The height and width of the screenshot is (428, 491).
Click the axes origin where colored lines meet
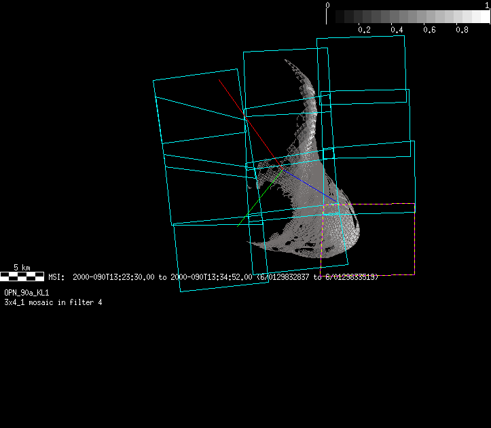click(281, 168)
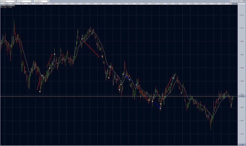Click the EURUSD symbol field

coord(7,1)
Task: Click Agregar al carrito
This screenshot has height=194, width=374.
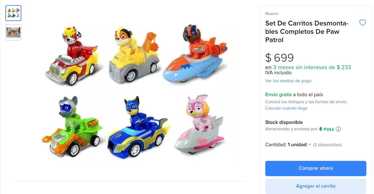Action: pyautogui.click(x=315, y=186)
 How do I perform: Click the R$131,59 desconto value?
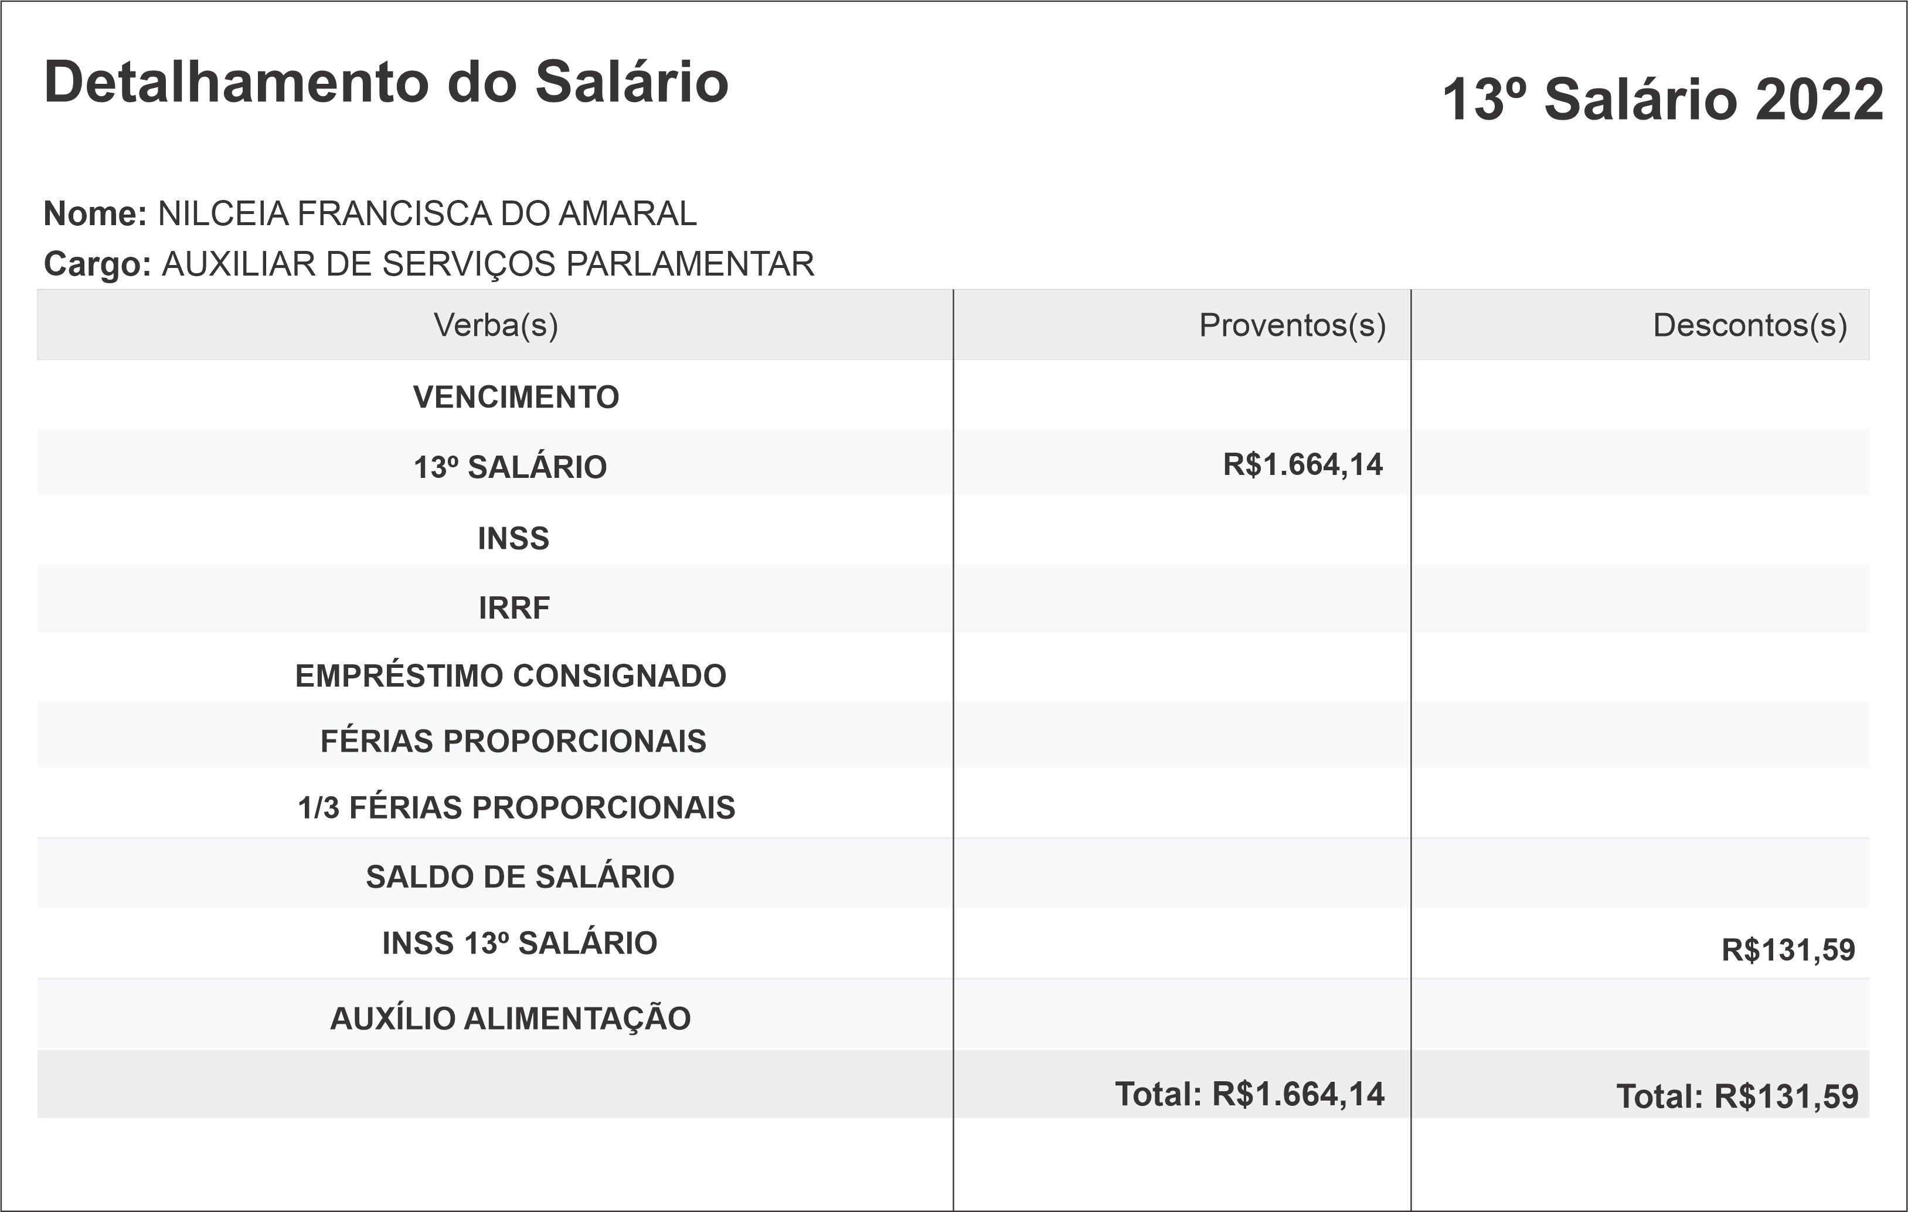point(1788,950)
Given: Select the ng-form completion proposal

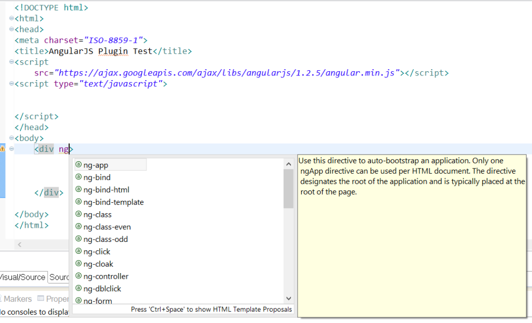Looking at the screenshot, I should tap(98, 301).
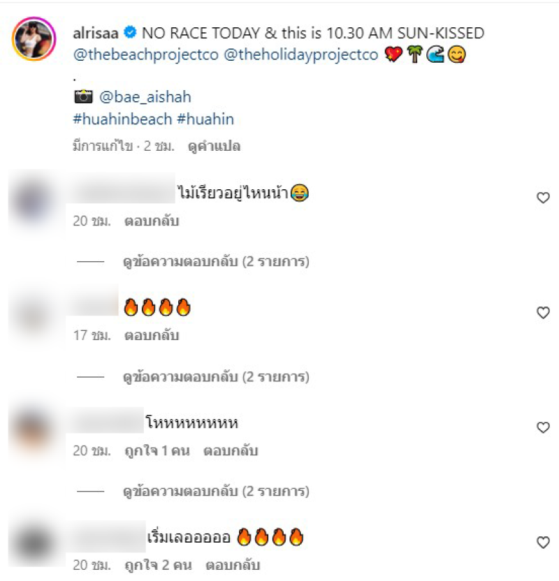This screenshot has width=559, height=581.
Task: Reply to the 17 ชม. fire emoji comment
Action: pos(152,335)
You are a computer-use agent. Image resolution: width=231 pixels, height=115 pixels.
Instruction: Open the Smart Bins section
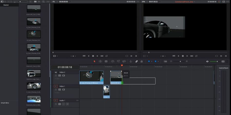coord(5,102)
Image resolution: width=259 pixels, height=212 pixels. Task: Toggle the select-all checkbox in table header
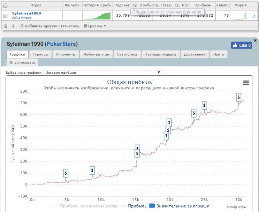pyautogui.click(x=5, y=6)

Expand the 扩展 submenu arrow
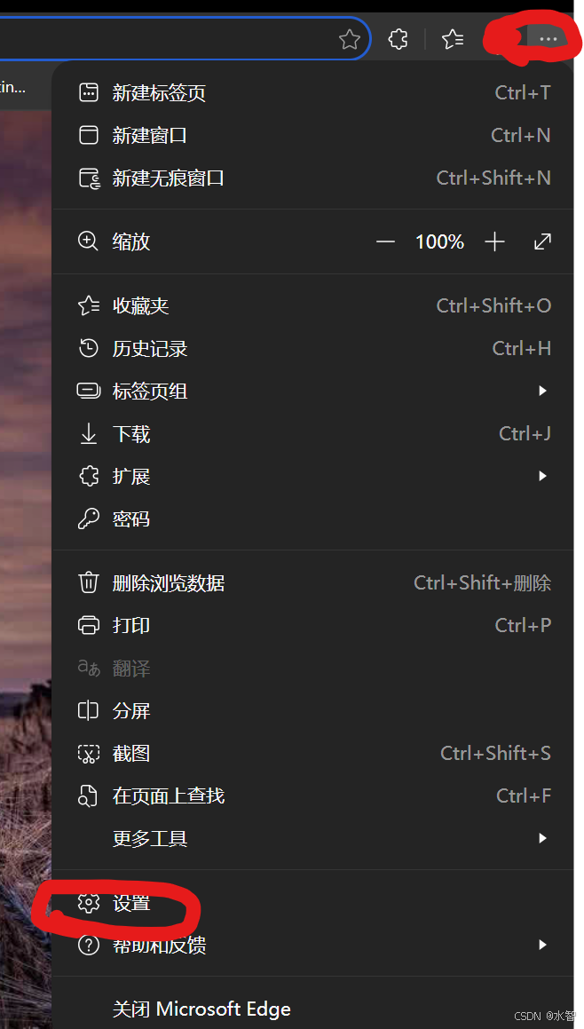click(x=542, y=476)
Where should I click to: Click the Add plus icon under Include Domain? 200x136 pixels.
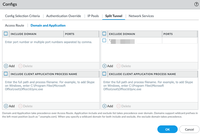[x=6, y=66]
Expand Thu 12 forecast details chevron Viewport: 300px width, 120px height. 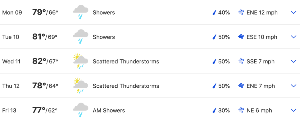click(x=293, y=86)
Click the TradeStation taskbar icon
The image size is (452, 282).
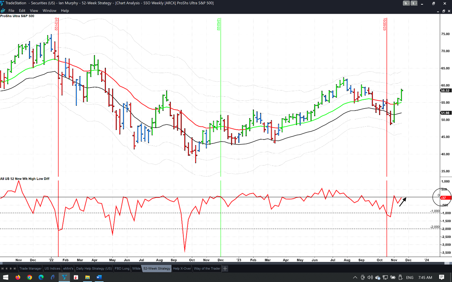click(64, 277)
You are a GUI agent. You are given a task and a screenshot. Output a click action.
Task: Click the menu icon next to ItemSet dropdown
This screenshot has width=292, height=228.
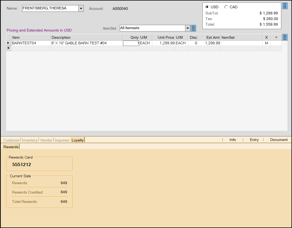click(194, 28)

------------------------

:: TASK TO COMPLETE ::
Extract each line of the listing above that contains the string "agent". Letter case matters.

:: RESPONSE ::
You are a computer-use agent. Image resolution: width=231 pixels, height=115 pixels.
You are a GUI agent. You are given a task and a screenshot. Output a click action.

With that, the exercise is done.